3. La demandada resistió las pretensiones; acerca de los hechos, admitió algunos, negó otros y dijo atenerse a la prueba de los demás; asimismo dijo, por un lado, que las ventas se efectuaron antes de la interdicción, siendo, por ende, válidas y, por el otro, que tratándose de bienes de la sociedad conyugal ilíquida conformada por Briter Idecio y María Matilde Gutiérrez Cañón, las enajenaciones correspondieron a contratos onerosos y aleatorios, resultando improcedente su rescisión por lesión enorme.

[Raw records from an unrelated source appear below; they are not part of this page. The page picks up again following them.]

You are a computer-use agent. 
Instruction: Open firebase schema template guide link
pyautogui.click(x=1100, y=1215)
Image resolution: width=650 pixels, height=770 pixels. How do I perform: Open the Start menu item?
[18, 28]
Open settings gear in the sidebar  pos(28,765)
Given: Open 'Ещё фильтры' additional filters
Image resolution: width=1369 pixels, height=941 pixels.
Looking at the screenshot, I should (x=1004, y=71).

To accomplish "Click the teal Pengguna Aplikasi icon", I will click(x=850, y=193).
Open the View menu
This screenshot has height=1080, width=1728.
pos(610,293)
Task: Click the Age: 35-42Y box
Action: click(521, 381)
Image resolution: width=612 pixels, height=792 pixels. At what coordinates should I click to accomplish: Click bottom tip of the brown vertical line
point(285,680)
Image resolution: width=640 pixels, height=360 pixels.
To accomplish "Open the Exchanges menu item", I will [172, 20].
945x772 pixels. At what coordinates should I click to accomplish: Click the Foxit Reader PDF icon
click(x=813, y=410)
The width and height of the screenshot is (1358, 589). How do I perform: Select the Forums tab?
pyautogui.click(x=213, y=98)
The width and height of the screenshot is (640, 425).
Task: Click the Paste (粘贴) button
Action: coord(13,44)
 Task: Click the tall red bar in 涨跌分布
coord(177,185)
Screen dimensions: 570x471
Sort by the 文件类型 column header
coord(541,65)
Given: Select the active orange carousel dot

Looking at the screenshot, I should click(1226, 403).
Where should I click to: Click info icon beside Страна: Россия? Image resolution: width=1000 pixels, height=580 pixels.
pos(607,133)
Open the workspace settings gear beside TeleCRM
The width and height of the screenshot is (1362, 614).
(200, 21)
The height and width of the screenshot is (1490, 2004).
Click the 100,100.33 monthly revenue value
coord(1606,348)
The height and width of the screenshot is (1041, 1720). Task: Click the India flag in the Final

Propuso también las excepciones que denominó «inexistencia de nulidad absoluta», «inexistencia de la lesión enorme», «inexistencia de la alternativa que concede el inciso 1º del art. 1948 del C.C.» y «desconocimiento del derecho que tiene el comprador a recibir el dinero de la compra con sus intereses».
4. El despacho de conocimiento le puso fin a la primera instancia, con sentencia de 1º de octubre de 1997, en la que desestimó las excepciones y accedió a las pretensiones principales, por lo que declaró la nulidad de los actos cuestionados, ordenó a la demandada la restitución de los bienes, teniéndola como poseedora de mala fe, así como la condenó a responder por los deterioros sufridos por aquellos y a pagar frutos por $92’633.754.00.
5. Apelado el fallo por la demandada, el Tribunal dispuso su confirmación y actualizó los frutos de los inmuebles urbanos a $118’520.000.00.
II. LA SENTENCIA DEL TRIBUNAL
1. Para iniciar, el ad quem aludió a los conceptos de negocio jurídico y nulidad contractual, como a las modalidades de ésta, para precisar que la pretensión se basaba en la incapacidad de Briter Idecio Núñez Gómez para la época en que celebró las ventas atacadas, derivada de la intervención quirúrgica a que fue sometido, circunstancia que, conforme al artículo 177 del Código de Procedimiento Civil, correspondía demostrar al demandante, pues la capacidad es la regla general, según el artículo 1503 del Código Civil y, por tanto, era éste quien debía desvirtuar tal presunción, para determinar la aplicación de la excepción consagrada por el inciso 2º del artículo 553 de la misma obra.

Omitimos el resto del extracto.